Sulfin Evend stifled his scathing protest. Clammy sweat soaked his shirt. One wrong word might re-spark the volatile tension. He could never divulge his convincing rebuttal: the memory, stark as a branding in daylight, of Arithon’s promise sworn at Sanpashir. The half-brother cursed as enemy was prodigally gifted, but not murderous by nature, or criminal.
‘Lysaer, I beg you! Don’t risk this, alone.’ Against his stiff grain, Sulfin Evend pleaded to turn the cold wind of disaster. ‘Throw me in lock-up. Leave the key in the care of your honourable valet. Dharkaron’s fell vengeance, clap me in irons, but don’t strip yourself of my watch. Not when arcane means might twist a fell snare to make you a Koriani puppet.’
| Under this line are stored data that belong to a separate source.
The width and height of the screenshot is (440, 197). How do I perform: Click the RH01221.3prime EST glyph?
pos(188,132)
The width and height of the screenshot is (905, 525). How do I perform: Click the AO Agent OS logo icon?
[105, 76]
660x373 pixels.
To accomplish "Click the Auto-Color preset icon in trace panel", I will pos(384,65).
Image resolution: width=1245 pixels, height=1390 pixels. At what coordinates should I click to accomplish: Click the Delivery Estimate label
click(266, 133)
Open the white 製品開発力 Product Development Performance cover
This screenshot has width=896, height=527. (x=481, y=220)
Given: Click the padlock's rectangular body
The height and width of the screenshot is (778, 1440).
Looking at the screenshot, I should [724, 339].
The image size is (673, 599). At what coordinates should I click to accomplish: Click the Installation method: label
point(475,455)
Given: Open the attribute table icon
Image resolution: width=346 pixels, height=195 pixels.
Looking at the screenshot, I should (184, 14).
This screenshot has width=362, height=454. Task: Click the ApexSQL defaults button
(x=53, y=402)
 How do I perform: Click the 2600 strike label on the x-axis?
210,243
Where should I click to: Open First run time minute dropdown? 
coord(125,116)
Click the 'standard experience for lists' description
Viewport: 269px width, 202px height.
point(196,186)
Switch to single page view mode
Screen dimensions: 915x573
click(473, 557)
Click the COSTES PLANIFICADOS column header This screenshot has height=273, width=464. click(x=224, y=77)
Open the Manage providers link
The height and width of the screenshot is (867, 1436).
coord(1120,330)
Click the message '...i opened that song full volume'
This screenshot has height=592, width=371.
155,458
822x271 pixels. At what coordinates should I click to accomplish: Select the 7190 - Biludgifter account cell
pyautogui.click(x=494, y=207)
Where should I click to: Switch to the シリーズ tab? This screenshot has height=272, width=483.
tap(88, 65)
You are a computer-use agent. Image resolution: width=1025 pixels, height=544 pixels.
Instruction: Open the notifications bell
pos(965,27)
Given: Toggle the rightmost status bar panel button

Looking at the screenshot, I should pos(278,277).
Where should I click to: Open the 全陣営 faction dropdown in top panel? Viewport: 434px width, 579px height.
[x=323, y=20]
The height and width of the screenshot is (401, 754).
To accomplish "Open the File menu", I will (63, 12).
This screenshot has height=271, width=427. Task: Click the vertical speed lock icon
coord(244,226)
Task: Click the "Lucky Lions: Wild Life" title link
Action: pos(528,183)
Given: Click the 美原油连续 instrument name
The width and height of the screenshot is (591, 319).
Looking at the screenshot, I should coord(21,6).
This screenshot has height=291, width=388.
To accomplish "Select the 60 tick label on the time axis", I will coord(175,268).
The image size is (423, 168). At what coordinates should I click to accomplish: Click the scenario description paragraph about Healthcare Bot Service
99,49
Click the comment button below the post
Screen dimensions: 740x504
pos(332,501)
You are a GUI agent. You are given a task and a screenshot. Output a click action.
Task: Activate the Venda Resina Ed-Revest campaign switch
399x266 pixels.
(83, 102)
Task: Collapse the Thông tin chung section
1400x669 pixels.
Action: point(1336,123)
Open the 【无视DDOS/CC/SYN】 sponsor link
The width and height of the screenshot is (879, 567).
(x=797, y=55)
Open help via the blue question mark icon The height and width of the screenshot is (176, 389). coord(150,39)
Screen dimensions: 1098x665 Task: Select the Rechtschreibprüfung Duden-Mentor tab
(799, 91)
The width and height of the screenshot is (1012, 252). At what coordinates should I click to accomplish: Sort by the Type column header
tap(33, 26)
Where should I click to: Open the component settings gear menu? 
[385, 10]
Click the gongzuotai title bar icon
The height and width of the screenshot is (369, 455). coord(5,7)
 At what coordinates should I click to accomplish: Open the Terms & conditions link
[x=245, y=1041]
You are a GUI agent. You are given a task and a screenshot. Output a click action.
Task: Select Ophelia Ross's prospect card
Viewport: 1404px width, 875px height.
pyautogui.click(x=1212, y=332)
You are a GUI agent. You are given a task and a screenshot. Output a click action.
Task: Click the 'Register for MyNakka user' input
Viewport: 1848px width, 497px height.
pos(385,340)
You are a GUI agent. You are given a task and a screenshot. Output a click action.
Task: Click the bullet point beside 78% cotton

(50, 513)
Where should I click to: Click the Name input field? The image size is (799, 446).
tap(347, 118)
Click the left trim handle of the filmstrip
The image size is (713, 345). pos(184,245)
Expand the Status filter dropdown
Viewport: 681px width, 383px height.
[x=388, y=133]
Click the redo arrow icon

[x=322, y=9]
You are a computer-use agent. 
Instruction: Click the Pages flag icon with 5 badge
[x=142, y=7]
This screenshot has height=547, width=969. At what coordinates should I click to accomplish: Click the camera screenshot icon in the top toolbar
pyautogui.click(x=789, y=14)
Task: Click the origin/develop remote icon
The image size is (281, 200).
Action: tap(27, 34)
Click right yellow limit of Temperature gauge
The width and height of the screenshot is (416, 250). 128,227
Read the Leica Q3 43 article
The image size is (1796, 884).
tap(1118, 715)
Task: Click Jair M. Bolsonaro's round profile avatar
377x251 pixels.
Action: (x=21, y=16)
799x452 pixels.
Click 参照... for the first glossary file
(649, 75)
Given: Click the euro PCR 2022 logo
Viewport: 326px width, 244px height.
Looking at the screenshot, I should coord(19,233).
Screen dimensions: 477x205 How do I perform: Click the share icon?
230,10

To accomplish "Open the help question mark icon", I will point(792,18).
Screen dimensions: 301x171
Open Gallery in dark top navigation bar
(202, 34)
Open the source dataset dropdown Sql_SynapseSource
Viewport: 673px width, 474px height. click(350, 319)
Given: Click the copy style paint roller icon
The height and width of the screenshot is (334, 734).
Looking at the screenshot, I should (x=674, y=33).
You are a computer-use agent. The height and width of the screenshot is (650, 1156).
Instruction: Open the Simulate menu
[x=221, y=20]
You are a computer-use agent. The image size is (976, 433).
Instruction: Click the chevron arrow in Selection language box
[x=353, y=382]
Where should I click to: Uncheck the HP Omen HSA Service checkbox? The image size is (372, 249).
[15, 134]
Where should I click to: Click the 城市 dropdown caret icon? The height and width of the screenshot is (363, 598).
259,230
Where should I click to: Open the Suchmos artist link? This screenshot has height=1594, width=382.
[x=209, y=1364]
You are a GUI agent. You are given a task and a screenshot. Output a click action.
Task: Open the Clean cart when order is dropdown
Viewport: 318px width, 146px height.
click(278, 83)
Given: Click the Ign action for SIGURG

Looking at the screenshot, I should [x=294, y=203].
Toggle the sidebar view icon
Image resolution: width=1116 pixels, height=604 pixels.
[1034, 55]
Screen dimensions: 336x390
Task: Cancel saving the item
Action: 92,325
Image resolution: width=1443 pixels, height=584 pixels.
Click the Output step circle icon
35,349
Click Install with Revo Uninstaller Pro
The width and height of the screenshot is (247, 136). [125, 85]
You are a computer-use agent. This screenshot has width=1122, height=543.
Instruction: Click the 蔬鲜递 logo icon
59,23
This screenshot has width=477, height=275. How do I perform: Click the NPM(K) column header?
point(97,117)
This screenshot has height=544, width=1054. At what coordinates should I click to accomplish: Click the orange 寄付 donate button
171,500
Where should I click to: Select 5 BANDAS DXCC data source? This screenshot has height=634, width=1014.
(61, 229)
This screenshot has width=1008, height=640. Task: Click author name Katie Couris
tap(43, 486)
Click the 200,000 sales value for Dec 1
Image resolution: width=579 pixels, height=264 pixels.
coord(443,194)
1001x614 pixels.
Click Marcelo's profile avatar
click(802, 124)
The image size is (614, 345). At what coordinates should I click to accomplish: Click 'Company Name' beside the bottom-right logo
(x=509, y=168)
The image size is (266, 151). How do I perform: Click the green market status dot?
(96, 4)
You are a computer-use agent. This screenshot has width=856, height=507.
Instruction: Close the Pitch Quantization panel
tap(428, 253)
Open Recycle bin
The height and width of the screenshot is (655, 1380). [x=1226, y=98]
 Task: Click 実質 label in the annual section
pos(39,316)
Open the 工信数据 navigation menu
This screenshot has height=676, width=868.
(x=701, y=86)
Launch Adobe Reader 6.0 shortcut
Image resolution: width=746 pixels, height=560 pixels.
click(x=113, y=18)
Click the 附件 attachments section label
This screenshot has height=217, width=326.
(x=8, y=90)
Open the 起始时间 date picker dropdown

But the glaring mistake could not be unmade. A subordinate had been caught raising a hand against the divine spirit made flesh. Angry followers would turn on the offending target. Rumour and outcry could raise a deadly recoil, and on that, Lysaer’s ruler’s perception was matchless. ‘You have left me no choice, friend.’ He stood with regret, accepted the valet’s ministrations, and let the gold-and-white mantle settle over his shoulders. ‘I cannot waive the apparent offence. Go, and my bristling dog-pack can be tongue-lashed and leashed, and yanked back to fawning heel. Stay, and you’re asking to get a cur’s stab in the back, by a rival.’
Late Autumn 5671
Second Audience
Mearn’s supposition concerning his brother’s intentions proved to be disastrously wrong. No formal assize was called, for the morning. After spending the night in a windowless cell, trussed and shouting herself hoarse, Jeynsa was hauled into Duke Bransian’s presence with a sack tied over her head. Even bound wrist and ankle, her struggles tested the strength of two muscular guardsmen. After dragging her out of the dungeon, and into the stuffy clerk’s chamber used to take prisoners’ statements, both soldiers had bleeding fingers. The larger one limped from a kicked shin.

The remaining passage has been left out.